Steyer praised the passage of the bill as the “culmination of a decade of advocacy and persistence.” Earlier this month, he attended a party at the White House celebrating the legislation.

The Friday fundraiser was cosponsored by Randlett, a biofuels mogul and CEO of the transportation fuels division at General Biofuels. The spending bill extended the biodiesel tax credit and was praised by leaders in the biofuels industry.

“This bill represents the most significant federal commitment to low-carbon biofuels since the Renewable Fuel Standard was expanded by Congress in 2007,” said Renewable Fuels Association president Geoff Cooper in a statement applauding the bill.

Andrea Evans, a board member at Steyer’s nonprofit group NextGen, also cohosted the Saturday Warnock fundraising event.

The Inflation Reduction Act has faced some criticism, with Republicans arguing that it will raise taxes while steering federal funds to Democratic constituencies. Warnock praised the bill, saying it will “help lower costs for families in every corner of our state—all without raising taxes for hardworking Georgia families. That’s a win-win.”

Photos from Warnock’s California fundraising trip also show him posing with his arm around Meena Harris, an Instagram lifestyle influencer and the niece of Kamala Harris. Meena Harris is a vocal advocate for the “defund the police” movement.

“Defund the police and reallocate funds to mental health and social services. This shouldn’t be controversial,” wrote Harris in one Twitter post.
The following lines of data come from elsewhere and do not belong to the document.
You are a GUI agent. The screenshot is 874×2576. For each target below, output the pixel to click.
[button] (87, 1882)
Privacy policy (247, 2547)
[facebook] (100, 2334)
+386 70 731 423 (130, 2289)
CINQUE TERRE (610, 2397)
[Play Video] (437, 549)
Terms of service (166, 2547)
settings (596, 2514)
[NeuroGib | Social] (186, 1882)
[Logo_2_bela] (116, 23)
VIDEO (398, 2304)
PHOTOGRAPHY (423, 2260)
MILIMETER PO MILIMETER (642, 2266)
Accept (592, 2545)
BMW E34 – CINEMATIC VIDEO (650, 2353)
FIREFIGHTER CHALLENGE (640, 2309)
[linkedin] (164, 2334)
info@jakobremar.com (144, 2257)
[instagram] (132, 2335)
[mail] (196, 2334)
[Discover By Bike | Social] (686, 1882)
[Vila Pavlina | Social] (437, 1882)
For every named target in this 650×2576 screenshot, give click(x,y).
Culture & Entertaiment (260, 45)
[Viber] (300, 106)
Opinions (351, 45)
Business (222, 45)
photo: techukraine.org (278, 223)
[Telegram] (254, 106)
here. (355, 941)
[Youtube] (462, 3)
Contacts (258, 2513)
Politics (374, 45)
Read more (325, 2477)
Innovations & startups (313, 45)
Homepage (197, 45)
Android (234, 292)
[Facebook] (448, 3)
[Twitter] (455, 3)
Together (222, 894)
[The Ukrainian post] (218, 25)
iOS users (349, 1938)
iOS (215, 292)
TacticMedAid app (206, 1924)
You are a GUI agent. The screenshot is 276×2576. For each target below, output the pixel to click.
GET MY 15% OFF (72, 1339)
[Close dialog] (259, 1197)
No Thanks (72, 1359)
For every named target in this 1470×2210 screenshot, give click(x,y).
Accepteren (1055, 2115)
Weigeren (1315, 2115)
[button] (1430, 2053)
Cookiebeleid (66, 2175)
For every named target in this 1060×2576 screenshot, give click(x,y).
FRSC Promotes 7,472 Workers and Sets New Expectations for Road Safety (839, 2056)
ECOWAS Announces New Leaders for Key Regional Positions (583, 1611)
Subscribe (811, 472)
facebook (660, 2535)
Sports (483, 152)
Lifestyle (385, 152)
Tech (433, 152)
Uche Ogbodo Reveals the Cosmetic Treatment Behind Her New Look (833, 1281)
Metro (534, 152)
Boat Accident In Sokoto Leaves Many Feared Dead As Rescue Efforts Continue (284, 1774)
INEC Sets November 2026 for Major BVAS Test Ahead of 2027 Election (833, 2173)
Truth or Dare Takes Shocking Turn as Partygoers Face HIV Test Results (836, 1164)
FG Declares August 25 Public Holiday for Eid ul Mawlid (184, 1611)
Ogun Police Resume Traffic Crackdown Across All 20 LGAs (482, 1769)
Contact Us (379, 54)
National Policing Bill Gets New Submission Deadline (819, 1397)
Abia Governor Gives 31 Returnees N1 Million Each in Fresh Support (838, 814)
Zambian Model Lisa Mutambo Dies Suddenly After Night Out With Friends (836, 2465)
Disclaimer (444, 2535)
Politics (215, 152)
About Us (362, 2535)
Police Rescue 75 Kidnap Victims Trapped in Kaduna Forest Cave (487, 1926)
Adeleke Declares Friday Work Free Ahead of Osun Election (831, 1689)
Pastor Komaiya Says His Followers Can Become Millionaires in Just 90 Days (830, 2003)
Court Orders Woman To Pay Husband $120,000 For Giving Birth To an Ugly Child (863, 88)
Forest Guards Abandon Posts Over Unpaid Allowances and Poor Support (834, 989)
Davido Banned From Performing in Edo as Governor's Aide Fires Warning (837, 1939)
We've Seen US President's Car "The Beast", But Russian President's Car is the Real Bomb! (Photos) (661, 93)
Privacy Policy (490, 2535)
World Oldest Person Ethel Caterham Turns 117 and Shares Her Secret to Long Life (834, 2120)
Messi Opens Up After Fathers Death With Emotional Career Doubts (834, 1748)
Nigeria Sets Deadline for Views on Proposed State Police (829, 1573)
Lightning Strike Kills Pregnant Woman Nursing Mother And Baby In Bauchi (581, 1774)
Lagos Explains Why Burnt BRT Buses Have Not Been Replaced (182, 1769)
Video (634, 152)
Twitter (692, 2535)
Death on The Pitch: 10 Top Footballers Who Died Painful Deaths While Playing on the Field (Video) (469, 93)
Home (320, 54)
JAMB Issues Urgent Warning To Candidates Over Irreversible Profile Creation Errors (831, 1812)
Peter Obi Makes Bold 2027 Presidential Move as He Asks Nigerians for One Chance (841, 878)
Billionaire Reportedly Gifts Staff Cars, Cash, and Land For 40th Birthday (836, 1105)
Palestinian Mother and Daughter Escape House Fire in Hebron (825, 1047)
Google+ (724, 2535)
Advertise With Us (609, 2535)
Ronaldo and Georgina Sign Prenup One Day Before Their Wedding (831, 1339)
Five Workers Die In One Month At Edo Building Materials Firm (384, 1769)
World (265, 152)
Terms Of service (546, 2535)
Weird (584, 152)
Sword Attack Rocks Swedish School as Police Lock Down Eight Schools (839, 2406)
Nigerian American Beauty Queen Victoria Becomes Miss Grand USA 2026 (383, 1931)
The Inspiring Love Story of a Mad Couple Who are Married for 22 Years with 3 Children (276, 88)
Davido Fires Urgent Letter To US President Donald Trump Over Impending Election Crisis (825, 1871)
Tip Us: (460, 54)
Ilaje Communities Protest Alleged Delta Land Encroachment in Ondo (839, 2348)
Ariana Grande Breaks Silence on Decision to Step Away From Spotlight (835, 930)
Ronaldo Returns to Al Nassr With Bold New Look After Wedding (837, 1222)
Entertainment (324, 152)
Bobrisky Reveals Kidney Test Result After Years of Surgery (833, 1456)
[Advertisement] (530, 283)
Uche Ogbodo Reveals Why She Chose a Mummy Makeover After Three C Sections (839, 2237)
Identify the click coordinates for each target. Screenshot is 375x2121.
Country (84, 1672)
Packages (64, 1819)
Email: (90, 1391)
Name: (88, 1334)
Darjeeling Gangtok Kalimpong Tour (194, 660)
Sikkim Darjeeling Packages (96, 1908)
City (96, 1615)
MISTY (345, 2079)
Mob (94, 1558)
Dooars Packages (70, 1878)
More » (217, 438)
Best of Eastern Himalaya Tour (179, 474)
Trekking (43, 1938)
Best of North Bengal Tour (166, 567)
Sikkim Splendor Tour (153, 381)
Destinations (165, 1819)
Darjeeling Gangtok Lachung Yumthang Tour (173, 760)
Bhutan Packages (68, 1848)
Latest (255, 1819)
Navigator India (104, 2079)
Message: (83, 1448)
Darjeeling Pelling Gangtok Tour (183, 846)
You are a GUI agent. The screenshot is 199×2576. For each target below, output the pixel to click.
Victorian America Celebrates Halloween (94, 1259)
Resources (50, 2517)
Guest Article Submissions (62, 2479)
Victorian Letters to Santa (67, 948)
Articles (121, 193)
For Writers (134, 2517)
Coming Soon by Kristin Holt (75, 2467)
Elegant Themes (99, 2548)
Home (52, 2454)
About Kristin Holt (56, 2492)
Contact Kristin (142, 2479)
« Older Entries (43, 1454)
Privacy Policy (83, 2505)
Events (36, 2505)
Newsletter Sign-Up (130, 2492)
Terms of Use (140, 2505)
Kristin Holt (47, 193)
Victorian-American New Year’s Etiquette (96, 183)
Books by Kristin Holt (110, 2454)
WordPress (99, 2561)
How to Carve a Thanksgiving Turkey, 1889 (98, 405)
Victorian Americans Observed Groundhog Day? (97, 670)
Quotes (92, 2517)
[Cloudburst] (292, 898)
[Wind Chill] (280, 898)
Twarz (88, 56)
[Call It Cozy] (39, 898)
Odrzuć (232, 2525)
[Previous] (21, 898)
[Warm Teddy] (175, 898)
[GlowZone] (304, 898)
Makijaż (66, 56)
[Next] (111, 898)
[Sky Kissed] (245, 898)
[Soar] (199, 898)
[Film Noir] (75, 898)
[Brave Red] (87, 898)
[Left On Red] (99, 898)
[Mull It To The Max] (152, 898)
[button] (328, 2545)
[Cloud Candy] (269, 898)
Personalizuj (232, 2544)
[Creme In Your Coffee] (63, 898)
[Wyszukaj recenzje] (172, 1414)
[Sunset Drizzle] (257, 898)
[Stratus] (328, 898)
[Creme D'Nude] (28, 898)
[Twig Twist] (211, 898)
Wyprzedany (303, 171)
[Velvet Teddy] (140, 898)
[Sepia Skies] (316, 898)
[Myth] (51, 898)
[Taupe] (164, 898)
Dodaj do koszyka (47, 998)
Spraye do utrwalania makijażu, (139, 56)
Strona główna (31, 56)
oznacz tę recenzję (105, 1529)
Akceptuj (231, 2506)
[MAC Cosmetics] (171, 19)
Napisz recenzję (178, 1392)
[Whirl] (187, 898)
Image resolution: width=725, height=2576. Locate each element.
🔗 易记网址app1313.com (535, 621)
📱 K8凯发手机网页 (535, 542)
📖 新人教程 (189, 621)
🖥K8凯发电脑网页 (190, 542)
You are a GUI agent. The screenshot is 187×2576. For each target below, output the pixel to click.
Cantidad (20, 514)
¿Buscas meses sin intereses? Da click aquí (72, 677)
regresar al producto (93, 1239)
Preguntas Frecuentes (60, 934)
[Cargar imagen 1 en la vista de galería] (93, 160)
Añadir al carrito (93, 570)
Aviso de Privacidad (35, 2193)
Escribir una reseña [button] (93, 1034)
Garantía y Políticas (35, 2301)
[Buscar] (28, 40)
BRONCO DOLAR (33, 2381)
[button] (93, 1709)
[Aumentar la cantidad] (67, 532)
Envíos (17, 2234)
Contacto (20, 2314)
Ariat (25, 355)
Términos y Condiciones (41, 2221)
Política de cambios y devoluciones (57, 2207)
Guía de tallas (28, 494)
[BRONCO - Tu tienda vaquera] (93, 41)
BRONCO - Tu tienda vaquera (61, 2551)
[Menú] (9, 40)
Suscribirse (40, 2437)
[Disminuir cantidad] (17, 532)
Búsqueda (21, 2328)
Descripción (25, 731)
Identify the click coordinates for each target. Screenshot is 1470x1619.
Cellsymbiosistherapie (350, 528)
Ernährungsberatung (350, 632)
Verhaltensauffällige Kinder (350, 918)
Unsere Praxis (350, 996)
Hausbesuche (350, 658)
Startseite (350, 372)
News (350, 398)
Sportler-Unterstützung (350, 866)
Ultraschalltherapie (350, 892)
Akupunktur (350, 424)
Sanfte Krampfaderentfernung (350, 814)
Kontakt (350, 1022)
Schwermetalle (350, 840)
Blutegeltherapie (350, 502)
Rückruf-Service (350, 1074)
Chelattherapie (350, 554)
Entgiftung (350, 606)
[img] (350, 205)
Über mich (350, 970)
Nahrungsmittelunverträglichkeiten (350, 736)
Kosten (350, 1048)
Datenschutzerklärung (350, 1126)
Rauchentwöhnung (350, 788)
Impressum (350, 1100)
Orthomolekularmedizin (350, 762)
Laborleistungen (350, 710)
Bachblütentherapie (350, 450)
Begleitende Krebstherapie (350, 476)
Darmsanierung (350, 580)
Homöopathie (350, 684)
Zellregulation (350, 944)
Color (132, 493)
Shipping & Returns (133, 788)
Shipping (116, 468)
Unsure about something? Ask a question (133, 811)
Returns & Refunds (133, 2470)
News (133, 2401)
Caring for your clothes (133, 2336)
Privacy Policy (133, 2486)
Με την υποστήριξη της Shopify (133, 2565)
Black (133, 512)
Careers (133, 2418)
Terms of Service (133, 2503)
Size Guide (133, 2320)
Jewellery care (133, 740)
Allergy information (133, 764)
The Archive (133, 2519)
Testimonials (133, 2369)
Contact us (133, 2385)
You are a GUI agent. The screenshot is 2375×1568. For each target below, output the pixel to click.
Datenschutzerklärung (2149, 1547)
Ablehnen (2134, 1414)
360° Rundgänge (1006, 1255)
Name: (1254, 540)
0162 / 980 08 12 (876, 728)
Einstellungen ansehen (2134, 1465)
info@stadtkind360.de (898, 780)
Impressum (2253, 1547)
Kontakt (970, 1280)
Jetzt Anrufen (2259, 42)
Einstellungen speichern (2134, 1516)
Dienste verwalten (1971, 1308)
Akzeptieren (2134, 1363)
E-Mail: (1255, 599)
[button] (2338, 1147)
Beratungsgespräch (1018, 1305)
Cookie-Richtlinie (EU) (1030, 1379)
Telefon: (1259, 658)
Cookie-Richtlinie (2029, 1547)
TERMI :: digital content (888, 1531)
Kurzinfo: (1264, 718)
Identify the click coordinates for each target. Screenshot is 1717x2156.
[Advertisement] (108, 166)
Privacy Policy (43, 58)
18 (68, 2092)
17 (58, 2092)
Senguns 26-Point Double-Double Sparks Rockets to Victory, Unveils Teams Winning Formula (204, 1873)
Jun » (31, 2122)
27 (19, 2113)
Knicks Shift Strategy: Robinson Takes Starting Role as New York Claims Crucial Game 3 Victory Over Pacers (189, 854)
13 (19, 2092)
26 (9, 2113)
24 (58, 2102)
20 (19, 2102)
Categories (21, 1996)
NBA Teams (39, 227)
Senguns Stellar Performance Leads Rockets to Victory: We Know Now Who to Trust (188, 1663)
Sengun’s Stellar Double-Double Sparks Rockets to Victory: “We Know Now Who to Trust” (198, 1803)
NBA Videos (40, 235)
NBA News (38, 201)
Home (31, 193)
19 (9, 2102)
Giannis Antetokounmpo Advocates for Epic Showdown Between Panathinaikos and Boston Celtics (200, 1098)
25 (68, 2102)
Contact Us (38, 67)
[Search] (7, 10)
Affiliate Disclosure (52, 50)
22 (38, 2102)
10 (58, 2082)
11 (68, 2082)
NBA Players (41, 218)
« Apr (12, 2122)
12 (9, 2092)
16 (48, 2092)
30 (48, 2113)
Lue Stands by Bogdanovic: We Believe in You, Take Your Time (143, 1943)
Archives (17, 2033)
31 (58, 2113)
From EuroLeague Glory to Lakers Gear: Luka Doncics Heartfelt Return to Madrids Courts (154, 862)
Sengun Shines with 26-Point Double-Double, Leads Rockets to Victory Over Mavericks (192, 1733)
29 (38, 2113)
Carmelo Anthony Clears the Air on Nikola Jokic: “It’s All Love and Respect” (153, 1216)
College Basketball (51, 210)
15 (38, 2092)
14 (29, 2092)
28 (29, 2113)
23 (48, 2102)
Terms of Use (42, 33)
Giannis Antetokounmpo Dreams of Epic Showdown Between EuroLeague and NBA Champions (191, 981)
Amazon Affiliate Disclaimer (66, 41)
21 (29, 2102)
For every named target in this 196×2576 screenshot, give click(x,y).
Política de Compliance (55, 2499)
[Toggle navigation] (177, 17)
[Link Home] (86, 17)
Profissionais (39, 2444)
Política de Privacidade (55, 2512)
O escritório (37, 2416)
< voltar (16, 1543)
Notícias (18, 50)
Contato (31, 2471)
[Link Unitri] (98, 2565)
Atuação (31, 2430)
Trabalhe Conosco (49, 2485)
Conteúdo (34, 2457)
She later expanded on this by adding: “To everyone in my mentions policing my language, let me clarify: Defund the police. Defund the police. Defund the police. Defund the police. Defund the police. Defund the police. Defund the police. Defund the police. Defund the police. Defund the police. Defund the police.”

The senator is the party’s top fundraiser for the midterm cycle, pulling in a whopping $17 million last quarter in his competitive faceoff against Republican challenger Herschel Walker.